The lawyer’s rates and disbursements
[31] I find that Ms. Burns hourly rate of $198.00 to be fair and reasonable.
The time properly spent on the case
[32] Ms. Burns provided a Bill of Costs starting on January 2, 2015 up to and including December 21, 2016, indicating a total time of 140.01 hours equating to fees of $27,721.98.
[33] Mr. Rutherford provided a Costs outline indicating that his time equates to $25,173.50.
[34] When comparing the total Bill of Costs, both counsel spent approximately the same amount of time. Consequently, the respondent knew or should have known that his possible liability to pay the applicant’s costs would at least equate with his own legal fees.
Any other relevant matter
[35] The respondent argues that I should not order a lump sum payment of costs as it will affect his ability to work if the Family Responsibility Office enforces the costs award such as suspending his license or passport. Further, based on his financial position and his obligation to pay table child support of $1,198 per month and $1,000 per month towards arrears, he cannot pay a lump sum amount for costs. He proposes to pay the costs off at $1,000 a month once the arrears of support are paid which make take over 5 years to satisfy.
[36] I find that the respondent’s position that his income changed was the driving issue in this case. As a result of his actions, the applicant has been required to spend over $27,000 of legal fees.

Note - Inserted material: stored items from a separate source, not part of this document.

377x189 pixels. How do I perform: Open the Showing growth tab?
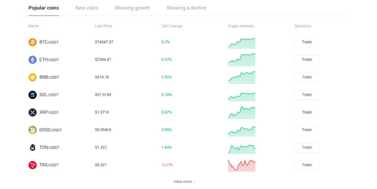[x=132, y=8]
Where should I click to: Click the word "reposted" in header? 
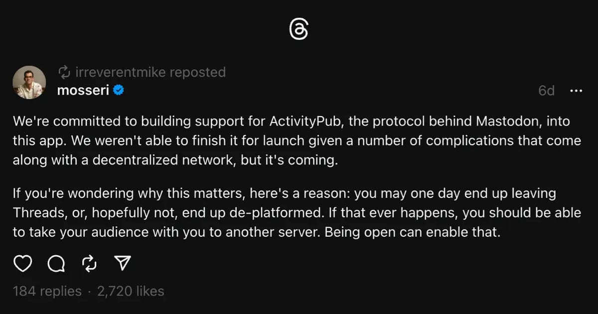(x=197, y=72)

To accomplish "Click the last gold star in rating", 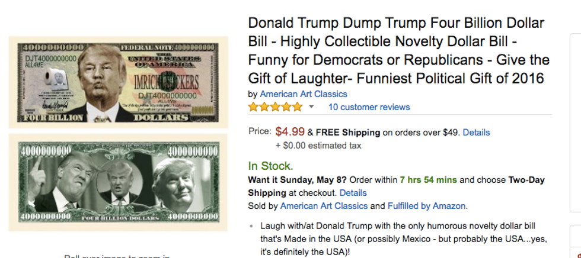I will [297, 107].
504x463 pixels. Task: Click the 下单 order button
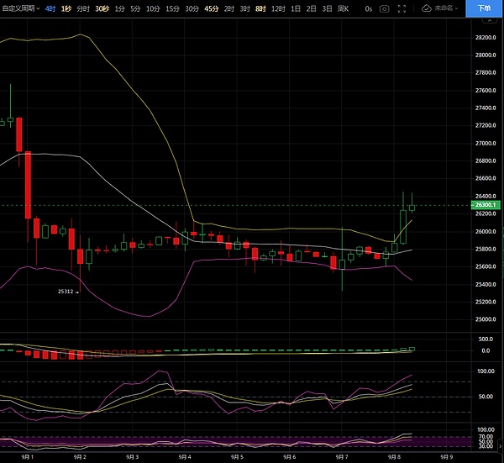(484, 8)
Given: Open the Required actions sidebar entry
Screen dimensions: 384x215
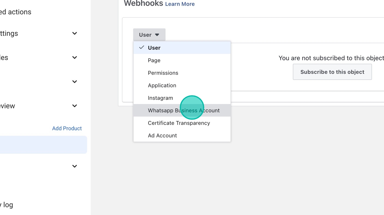Looking at the screenshot, I should tap(15, 12).
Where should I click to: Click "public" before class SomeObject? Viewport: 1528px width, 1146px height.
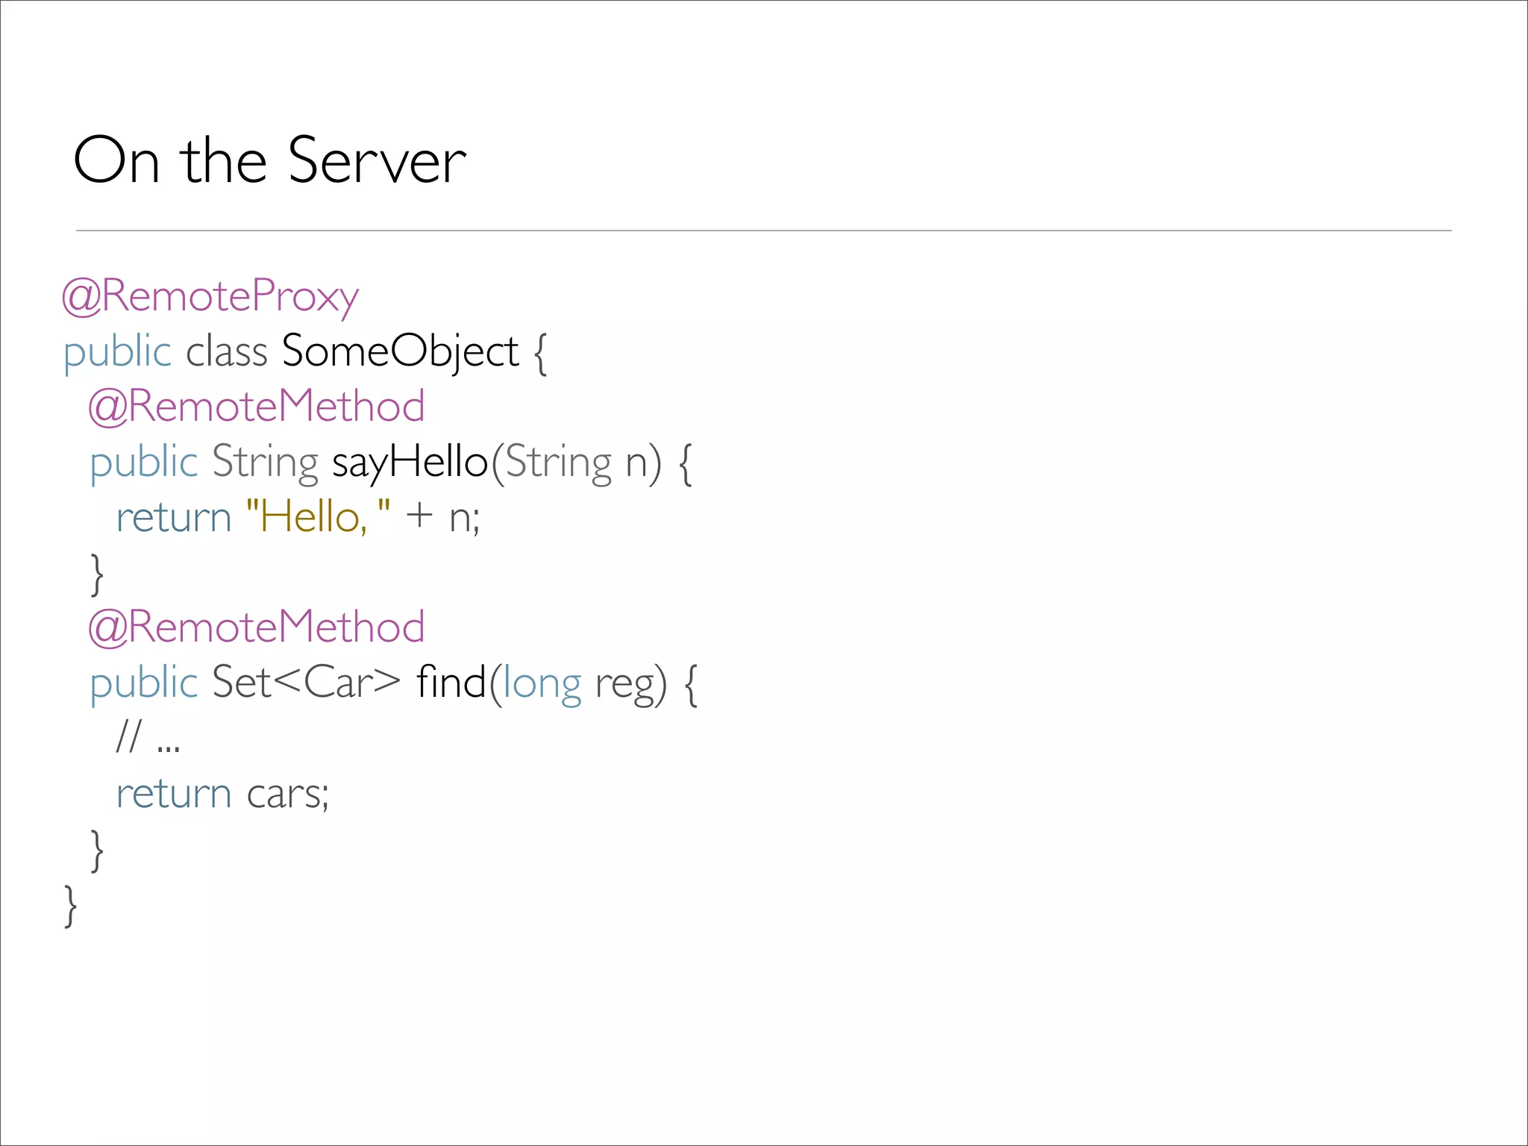(117, 352)
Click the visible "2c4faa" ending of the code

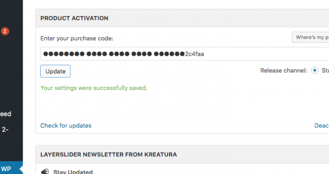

[37] Considering that the applicant has been the successful party, that I did not believe the respondent’s evidence and that I found that the respondent acted in bad faith, I reject the respondent’s request.
Disposition
[38] Having found that the applicant has been the more successful party and that the respondent has acted in bad faith, I order the respondent to pay to the applicant the sum of $20,000 in costs.
[39] I further order that the sum of $10,000 of costs award shall be enforceable as child support through the Family Responsibility Office.